Below are entries. Reproduce exactly the lines between the line holding "Click the bold" and the line holding "Go back via", inclusive, and only those.

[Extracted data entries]
Content starts
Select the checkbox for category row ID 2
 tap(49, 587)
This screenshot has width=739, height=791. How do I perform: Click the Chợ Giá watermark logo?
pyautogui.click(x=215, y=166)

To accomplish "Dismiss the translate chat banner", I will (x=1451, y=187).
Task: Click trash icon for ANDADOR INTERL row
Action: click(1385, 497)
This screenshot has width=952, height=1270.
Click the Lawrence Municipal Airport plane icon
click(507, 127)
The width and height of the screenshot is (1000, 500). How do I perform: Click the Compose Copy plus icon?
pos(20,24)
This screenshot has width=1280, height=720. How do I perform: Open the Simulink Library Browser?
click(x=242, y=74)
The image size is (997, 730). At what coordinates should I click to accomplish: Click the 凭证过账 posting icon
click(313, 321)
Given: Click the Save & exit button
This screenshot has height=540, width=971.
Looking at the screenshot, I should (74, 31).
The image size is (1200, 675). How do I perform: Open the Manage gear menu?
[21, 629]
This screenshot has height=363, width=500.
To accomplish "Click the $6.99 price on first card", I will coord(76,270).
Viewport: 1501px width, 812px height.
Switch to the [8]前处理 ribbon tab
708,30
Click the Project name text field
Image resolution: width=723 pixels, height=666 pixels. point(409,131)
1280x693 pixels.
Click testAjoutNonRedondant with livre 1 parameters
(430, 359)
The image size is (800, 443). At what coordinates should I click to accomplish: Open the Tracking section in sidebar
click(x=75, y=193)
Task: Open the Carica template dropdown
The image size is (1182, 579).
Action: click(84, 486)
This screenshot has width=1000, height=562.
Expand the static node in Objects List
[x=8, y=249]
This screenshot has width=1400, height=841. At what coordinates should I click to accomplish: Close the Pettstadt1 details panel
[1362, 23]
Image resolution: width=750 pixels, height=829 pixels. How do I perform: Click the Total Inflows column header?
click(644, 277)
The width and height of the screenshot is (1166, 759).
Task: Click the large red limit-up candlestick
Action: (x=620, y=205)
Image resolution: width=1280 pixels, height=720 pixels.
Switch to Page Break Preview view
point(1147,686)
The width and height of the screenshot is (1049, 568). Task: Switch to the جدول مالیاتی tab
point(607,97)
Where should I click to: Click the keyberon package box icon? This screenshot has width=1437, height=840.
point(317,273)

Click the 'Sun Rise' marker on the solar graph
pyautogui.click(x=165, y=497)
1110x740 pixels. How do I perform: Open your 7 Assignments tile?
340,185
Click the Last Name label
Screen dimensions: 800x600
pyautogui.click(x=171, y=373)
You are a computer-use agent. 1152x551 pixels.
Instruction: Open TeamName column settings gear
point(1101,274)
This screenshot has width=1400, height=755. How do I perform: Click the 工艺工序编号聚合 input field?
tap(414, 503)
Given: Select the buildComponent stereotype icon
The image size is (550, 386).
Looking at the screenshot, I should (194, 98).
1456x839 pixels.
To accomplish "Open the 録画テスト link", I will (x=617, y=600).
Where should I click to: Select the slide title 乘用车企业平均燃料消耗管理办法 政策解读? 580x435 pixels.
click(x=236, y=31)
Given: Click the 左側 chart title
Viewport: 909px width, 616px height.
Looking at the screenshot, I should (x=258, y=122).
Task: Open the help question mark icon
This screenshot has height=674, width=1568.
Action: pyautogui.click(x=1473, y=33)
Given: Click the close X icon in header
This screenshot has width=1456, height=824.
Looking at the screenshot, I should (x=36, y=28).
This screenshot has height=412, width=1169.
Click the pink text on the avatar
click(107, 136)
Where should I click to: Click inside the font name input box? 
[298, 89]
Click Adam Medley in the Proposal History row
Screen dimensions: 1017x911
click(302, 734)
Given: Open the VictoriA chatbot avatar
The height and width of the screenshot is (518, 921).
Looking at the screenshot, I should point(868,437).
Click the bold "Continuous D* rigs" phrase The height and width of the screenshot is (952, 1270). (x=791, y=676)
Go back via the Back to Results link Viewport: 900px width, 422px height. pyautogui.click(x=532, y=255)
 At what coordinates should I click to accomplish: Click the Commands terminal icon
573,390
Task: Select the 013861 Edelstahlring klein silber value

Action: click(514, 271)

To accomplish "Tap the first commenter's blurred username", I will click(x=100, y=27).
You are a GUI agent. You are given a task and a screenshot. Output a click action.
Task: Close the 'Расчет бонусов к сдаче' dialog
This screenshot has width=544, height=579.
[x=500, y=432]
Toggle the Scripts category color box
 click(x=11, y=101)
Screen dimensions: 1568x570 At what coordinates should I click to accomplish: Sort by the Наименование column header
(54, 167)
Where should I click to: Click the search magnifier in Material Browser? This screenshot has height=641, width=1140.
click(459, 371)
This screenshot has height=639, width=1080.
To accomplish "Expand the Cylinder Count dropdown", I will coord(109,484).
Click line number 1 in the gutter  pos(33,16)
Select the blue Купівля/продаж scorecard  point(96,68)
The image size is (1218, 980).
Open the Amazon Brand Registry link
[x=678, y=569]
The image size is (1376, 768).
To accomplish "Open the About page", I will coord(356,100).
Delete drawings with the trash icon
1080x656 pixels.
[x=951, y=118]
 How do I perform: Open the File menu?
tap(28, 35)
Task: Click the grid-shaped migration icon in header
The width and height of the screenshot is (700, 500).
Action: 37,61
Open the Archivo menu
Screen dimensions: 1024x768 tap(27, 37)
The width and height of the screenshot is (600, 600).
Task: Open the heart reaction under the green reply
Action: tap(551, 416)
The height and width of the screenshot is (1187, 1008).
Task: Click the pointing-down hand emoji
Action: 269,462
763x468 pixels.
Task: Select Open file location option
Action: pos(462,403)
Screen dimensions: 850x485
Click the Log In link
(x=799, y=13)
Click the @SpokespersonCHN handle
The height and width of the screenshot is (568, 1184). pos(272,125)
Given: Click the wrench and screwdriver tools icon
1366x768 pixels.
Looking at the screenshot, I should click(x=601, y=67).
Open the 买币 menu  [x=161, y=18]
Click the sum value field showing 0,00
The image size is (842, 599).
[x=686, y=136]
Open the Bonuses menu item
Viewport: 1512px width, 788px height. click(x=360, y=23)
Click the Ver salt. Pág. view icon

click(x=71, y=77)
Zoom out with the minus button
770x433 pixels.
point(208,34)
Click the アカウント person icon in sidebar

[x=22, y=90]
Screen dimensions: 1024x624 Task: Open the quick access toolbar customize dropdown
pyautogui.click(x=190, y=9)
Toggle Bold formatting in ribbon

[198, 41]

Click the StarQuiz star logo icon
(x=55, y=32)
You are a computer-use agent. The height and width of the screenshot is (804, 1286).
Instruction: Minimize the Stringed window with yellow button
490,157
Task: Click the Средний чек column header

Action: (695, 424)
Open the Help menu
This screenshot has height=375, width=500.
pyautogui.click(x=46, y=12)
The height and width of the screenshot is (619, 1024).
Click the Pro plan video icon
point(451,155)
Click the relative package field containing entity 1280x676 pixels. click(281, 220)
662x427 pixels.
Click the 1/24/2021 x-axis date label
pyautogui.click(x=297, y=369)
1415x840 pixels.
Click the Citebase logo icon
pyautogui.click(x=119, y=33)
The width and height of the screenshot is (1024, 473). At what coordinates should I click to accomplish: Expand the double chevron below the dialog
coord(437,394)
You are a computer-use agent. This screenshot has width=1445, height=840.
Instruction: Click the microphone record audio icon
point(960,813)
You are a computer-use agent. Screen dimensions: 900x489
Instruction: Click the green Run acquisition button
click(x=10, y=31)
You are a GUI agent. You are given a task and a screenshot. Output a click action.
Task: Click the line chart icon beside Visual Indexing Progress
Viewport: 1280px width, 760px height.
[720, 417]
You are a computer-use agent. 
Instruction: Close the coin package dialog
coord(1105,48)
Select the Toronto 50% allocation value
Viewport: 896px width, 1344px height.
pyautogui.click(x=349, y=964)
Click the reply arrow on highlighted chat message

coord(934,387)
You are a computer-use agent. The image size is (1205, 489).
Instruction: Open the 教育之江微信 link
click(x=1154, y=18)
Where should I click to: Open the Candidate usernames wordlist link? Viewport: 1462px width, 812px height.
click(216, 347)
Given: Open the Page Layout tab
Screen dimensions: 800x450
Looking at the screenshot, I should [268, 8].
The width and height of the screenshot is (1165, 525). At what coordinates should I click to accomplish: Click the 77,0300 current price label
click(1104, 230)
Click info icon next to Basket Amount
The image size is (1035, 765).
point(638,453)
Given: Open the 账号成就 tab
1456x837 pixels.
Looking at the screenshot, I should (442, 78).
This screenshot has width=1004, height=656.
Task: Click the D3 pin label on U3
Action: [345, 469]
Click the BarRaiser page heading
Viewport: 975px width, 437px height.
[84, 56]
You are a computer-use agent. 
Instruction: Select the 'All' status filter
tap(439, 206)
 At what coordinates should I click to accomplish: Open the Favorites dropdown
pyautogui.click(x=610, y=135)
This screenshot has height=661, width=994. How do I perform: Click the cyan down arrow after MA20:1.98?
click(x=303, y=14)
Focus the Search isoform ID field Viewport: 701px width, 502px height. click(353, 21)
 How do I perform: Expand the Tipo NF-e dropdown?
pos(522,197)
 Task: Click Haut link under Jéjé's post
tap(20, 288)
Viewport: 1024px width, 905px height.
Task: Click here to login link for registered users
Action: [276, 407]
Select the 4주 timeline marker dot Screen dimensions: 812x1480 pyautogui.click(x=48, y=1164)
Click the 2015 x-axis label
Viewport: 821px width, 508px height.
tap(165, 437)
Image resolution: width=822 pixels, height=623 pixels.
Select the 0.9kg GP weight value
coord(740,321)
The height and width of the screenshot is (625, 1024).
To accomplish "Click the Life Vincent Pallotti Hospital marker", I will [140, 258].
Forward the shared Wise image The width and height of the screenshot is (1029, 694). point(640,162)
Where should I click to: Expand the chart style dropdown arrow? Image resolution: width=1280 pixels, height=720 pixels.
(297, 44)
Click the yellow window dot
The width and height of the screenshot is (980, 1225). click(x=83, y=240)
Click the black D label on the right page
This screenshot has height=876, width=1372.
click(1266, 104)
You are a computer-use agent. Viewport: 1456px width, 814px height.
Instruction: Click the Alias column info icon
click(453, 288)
Content ends
(EXERCISE RESULT)
Click the bold "Continuous D* rigs" phrase The height and width of the screenshot is (952, 1270). (x=791, y=676)
Go back via the Back to Results link Viewport: 900px width, 422px height. pyautogui.click(x=532, y=255)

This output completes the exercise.